▶ To do: From the entries below, output the line with "Click the canceled status label" and each following line up to and including the line with "You are a computer-use agent. Image", exactly as written.

▶ Given records:
━━━━━━━━
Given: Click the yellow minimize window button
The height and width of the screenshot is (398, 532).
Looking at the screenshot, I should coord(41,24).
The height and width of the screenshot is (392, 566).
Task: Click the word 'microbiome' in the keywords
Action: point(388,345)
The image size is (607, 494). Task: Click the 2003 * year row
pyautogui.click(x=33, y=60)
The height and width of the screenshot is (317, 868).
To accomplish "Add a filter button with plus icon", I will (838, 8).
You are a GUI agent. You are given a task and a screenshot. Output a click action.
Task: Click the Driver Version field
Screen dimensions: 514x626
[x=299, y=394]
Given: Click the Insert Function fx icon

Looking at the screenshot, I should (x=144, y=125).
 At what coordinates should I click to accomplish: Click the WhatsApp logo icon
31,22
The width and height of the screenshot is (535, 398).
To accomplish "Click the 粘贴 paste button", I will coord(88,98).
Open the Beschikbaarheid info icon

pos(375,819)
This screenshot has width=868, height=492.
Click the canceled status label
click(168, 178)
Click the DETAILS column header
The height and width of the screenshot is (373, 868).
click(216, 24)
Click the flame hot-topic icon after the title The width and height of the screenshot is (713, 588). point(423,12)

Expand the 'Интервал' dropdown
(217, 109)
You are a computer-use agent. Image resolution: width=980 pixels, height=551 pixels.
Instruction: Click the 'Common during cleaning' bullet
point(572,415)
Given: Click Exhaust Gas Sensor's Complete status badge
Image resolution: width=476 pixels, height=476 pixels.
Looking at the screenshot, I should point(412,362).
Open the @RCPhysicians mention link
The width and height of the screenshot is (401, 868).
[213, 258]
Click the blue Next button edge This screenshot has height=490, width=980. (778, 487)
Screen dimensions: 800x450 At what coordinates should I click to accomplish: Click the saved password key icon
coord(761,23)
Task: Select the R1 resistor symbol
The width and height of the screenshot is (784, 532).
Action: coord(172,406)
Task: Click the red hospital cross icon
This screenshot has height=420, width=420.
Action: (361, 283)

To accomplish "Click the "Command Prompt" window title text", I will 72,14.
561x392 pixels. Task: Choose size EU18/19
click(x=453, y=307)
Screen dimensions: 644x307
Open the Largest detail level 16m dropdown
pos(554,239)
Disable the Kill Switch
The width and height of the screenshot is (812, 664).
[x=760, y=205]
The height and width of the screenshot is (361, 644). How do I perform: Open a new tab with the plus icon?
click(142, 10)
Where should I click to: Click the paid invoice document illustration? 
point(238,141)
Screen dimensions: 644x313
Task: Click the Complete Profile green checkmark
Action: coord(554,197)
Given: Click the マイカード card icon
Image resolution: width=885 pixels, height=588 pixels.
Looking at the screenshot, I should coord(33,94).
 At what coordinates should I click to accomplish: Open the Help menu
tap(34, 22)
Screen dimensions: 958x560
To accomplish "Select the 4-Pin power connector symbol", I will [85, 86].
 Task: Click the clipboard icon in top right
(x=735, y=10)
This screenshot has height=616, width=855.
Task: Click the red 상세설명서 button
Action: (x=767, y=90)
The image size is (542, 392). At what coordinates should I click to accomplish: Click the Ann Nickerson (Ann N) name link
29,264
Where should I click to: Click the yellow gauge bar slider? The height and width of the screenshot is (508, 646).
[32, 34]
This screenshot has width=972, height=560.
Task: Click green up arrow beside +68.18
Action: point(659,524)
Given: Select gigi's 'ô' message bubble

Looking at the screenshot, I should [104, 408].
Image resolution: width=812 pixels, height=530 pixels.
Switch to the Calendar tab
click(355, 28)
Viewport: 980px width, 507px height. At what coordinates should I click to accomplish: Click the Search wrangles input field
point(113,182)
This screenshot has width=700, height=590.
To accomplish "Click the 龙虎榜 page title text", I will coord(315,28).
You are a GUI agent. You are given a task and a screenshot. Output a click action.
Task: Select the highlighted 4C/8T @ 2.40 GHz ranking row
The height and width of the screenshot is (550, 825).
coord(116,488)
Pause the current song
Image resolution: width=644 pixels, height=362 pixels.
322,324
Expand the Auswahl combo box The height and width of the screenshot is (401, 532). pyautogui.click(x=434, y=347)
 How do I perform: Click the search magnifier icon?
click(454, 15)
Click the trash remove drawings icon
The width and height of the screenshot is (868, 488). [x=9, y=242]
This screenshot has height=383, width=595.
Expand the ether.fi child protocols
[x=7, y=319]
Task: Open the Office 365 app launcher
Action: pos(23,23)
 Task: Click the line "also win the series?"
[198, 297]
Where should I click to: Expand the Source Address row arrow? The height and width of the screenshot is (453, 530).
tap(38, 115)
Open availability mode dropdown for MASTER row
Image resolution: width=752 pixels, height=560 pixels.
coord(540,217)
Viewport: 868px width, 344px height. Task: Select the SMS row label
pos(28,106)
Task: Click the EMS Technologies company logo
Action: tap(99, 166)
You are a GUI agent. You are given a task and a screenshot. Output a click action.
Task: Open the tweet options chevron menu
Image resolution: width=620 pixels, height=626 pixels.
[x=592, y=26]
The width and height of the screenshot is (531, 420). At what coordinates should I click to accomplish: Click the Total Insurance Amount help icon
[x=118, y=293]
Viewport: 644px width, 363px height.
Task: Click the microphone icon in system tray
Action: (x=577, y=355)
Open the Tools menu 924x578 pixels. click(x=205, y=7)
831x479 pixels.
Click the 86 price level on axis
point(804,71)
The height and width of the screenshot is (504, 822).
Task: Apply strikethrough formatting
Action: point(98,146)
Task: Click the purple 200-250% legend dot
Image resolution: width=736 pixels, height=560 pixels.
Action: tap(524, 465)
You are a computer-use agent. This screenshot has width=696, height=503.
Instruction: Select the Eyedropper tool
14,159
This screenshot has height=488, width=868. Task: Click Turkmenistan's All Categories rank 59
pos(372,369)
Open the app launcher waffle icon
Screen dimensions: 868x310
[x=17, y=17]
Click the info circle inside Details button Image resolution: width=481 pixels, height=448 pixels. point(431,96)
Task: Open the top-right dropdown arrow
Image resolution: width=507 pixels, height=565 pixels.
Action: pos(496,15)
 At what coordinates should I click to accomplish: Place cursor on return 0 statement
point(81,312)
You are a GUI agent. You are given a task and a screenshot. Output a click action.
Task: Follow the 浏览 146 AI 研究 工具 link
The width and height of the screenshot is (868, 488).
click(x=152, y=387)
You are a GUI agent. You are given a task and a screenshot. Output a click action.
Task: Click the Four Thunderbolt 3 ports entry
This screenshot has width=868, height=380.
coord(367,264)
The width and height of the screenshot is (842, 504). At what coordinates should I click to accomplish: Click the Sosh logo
━━━━━━━━
▶ Solved problem:
Click the canceled status label
click(168, 178)
Click the DETAILS column header
The height and width of the screenshot is (373, 868).
click(216, 24)
Click the flame hot-topic icon after the title The width and height of the screenshot is (713, 588). point(423,12)

Expand the 'Интервал' dropdown
(217, 109)
You are a computer-use agent. Image resolution: width=980 pixels, height=551 pixels.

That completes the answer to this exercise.